## WORK ORDER
Only those lines from the one with "Given: Click the 上一步(B) button to go back" through the last line of the material below should be output, each exactly as it appears.

## SOURCE DATA
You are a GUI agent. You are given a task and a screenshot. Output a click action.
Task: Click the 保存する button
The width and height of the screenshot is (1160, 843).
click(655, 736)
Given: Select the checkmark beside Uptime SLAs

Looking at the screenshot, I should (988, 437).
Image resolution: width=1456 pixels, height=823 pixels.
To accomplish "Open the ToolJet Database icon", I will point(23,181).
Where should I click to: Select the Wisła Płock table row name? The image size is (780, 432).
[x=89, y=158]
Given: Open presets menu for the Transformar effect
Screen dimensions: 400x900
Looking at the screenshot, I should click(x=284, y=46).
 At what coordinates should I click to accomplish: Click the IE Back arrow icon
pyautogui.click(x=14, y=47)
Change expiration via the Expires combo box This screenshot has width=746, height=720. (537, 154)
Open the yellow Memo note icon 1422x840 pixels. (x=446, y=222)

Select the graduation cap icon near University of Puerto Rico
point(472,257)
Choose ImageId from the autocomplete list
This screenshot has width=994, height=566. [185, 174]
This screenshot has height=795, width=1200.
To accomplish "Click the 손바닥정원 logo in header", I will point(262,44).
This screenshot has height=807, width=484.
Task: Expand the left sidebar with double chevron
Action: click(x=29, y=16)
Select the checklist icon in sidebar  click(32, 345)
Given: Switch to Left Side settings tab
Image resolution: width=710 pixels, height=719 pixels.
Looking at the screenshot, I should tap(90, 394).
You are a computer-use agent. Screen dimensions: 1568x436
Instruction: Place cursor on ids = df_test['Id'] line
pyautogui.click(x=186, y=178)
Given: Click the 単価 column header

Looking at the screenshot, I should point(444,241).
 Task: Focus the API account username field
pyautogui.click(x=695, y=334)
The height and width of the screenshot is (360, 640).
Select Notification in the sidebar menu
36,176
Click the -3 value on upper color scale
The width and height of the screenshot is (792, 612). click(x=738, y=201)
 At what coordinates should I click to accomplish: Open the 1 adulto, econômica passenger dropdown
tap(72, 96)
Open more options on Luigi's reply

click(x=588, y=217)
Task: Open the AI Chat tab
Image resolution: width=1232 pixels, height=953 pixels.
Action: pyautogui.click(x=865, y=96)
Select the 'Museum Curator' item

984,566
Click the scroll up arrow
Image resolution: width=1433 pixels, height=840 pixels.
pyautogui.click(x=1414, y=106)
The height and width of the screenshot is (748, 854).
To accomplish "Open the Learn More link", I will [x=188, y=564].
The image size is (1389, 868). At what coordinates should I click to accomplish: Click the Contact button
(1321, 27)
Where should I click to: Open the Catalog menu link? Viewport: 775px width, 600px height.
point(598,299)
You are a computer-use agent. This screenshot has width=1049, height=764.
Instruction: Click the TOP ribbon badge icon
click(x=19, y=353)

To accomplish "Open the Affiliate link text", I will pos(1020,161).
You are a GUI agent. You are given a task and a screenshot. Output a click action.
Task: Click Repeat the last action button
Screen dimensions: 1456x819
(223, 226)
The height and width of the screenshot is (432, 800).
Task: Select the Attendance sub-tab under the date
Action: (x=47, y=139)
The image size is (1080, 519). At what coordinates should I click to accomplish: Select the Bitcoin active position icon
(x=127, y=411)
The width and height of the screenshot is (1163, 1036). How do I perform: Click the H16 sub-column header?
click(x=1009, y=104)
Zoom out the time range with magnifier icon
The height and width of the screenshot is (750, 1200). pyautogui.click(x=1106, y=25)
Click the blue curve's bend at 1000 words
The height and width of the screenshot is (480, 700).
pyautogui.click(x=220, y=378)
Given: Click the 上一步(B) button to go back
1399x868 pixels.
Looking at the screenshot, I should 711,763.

## RESULT OF THIS EXERCISE
Given: Click the 上一步(B) button to go back
1399x868 pixels.
Looking at the screenshot, I should 711,763.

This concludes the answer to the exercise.